■ Exercise brief
Please rewrite the items below with "Where should I click to" replaced by "Which point should I tap to" and everything else left unchanged.

★ ★ ★ ★ ★ ★ ★

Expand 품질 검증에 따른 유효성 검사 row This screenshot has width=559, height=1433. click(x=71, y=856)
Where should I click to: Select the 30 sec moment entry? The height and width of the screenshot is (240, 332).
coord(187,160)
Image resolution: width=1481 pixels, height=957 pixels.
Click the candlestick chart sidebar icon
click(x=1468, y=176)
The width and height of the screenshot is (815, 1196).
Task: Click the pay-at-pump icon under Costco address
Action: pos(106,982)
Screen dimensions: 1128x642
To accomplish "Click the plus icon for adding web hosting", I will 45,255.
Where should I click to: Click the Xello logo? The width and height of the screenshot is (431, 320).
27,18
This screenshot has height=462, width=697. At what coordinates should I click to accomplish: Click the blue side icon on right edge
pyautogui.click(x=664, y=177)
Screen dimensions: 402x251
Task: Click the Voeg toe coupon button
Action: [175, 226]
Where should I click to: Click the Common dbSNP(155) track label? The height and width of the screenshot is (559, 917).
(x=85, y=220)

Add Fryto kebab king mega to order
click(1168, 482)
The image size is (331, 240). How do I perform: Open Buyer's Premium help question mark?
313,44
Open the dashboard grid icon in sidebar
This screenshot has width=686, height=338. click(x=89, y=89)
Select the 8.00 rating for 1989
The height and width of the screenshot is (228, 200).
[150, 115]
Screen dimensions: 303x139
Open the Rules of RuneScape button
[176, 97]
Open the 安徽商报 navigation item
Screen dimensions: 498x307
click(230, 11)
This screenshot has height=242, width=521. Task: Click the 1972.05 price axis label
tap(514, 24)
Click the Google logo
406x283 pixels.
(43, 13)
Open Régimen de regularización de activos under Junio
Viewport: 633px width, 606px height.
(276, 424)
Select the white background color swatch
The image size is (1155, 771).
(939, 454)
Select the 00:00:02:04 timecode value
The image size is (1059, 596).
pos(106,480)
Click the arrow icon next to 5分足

★ ★ ★ ★ ★ ★ ★

■ Reply
Expand 품질 검증에 따른 유효성 검사 row This screenshot has width=559, height=1433. click(x=71, y=856)
Which point should I tap to: Select the 30 sec moment entry? The height and width of the screenshot is (240, 332).
coord(187,160)
Image resolution: width=1481 pixels, height=957 pixels.
Click the candlestick chart sidebar icon
click(x=1468, y=176)
The width and height of the screenshot is (815, 1196).
Task: Click the pay-at-pump icon under Costco address
Action: pos(106,982)
Screen dimensions: 1128x642
To accomplish "Click the plus icon for adding web hosting", I will 45,255.
Which point should I tap to: Click the Xello logo? The width and height of the screenshot is (431, 320).
27,18
This screenshot has height=462, width=697. At what coordinates should I click to accomplish: Click the blue side icon on right edge
pyautogui.click(x=664, y=177)
Screen dimensions: 402x251
Task: Click the Voeg toe coupon button
Action: [175, 226]
Which point should I tap to: Click the Common dbSNP(155) track label? The height and width of the screenshot is (559, 917).
(x=85, y=220)

Add Fryto kebab king mega to order
click(1168, 482)
The image size is (331, 240). How do I perform: Open Buyer's Premium help question mark?
313,44
Open the dashboard grid icon in sidebar
This screenshot has width=686, height=338. click(x=89, y=89)
Select the 8.00 rating for 1989
The height and width of the screenshot is (228, 200).
[150, 115]
Screen dimensions: 303x139
Open the Rules of RuneScape button
[176, 97]
Open the 安徽商报 navigation item
Screen dimensions: 498x307
click(230, 11)
This screenshot has height=242, width=521. Task: Click the 1972.05 price axis label
tap(514, 24)
Click the Google logo
406x283 pixels.
(43, 13)
Open Régimen de regularización de activos under Junio
Viewport: 633px width, 606px height.
(276, 424)
Select the white background color swatch
The image size is (1155, 771).
(939, 454)
Select the 00:00:02:04 timecode value
The image size is (1059, 596).
pos(106,480)
Click the arrow icon next to 5分足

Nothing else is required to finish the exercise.